**ФРАГМЕНТ ДОКУМЕНТА**:
Требовалось недюжинное мужество и высокая человечность, чтобы произнести такую речь на съезде партии, через три года после смерти «вождя», перед лицом его верных соратников и массы людей, безоглядно веривших в него. Конечно, Хрущев восстановил против себя многих, и они отплатили ему потом, но, главное, он освободил нашу многострадальную страну от лежавшего на ней заклятия, сделал важный шаг к тому, чтобы очистить ее от скверны лжи, двоедушия, привычной жестокости, доносительства и его прославления, фальсифицированных судов, троечных расстрелов и всего того кошмара, в котором мы жили. И как бы ни относиться к нему, к его последующим, часто нелепым действиям и поступкам, к его колебаниям в оценке Сталина, в тот день он совершил великое и для того времени героическое дело, круто повернув часы истории. Его речь, поставившая многие точки над «і», означала, что к прошлому нет возврата, что наступает другое время. К сожалению, правда, речь эта не стала достоянием общественности, не была опубликована для широкой публики, которая знала о ней по слухам и в передаче тех членов партии, кому ее зачитывали (не давая текста) на партийных собраниях.

**ИСХОДНЫЕ ДАННЫЕ**:
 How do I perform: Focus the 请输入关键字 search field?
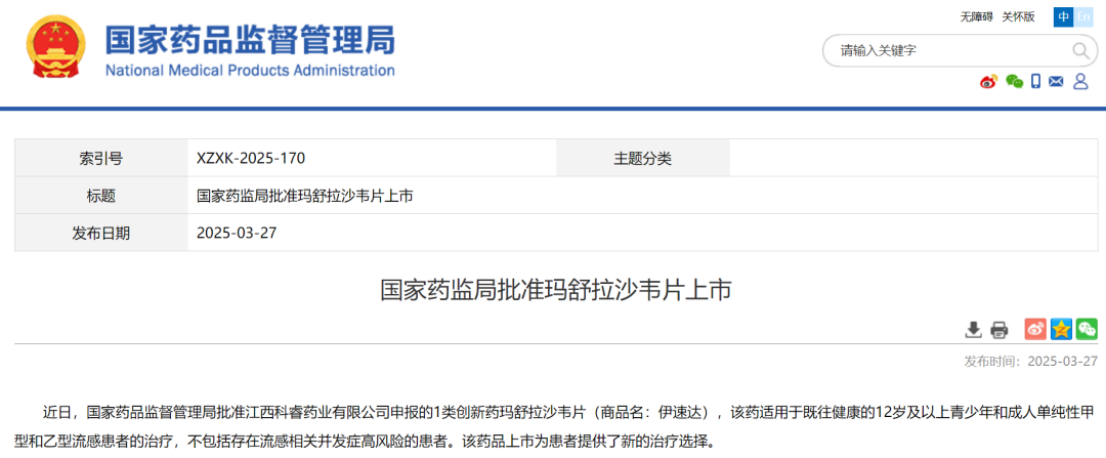945,51
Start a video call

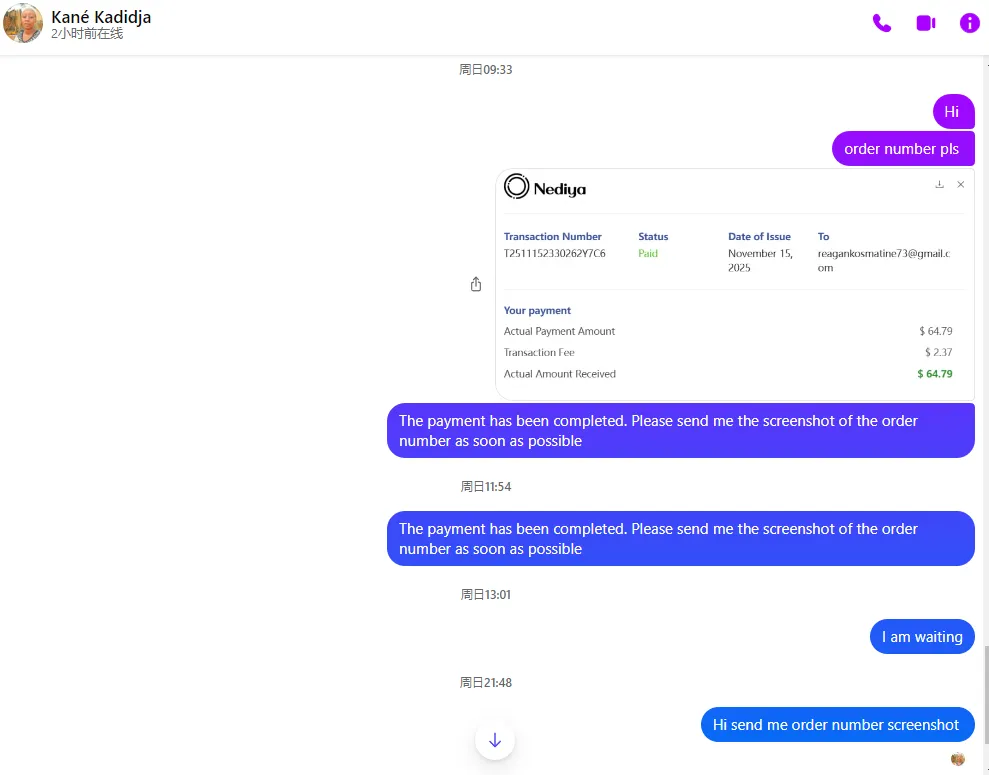tap(925, 23)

**ЧТО СДЕЛАТЬ**:
1. Переведите на английский это предложение из фрагмента о речи Хрущева: «И как бы ни относиться к нему, к его последующим, часто нелепым действиям и поступкам, к его колебаниям в оценке Сталина, в тот день он совершил великое и для того времени героическое дело, круто повернув часы истории.»
2. Допишите фрагмент о речи Хрущева, продолжив его после последнего предложения.
Строки здесь ни при чём.

**ОТВЕТЫ К ЗАДАНИЯМ**:
1. Whatever one's attitude toward him, toward his later, often absurd actions and deeds, toward his wavering in judging Stalin, on that day he accomplished a great deed, heroic for its time, sharply turning the clock of history.

2.
Глава 39. Новые ориентиры

Историческая речь Хрущева и последовавшие за ней решения XX съезда, хотя и половинчато, но все же осуждавшие культ Сталина, произвели в

стране эффект разорвавшейся бомбы. Даже в нашей семье, испытавшей на себе прямое воздействие этого культа, подобные решения были восприняты как нечто невероятное. Все, о чем сообщалось в постановлении мы, конечно, знали, но так привыкли молчать об этом, делать вид, что все хорошо, жить как бы в двух измерениях, что даже весьма осторожные откровения XX партсъезда казались как бы нарушением «правил» той нелепой и жестокой игры, по которым мы все жили и работали более тридцати лет. Казалось, что это что-то временное, что вот-вот будет пресечено. Люди не верили в стабильность новой политики. Встречалось и другое: для многих все происходившее вело к «опустошению души», к ниспровержению веры в непогрешимость прошлого и в возможности будущего. Я, Эльбрус, Женя, Иза и мама приняли этот поворот все. Но очень многие, даже хорошие люди, особенно провоевавшие всю войну, в том числе и наш Николай, были ошеломлены, сбиты с толку, считали ненужными подобные откровения перед лицом собственного народа и перед лицом «мирового империализма», который, впрочем, давно знал обо всем этом гораздо больше, чем мы сами.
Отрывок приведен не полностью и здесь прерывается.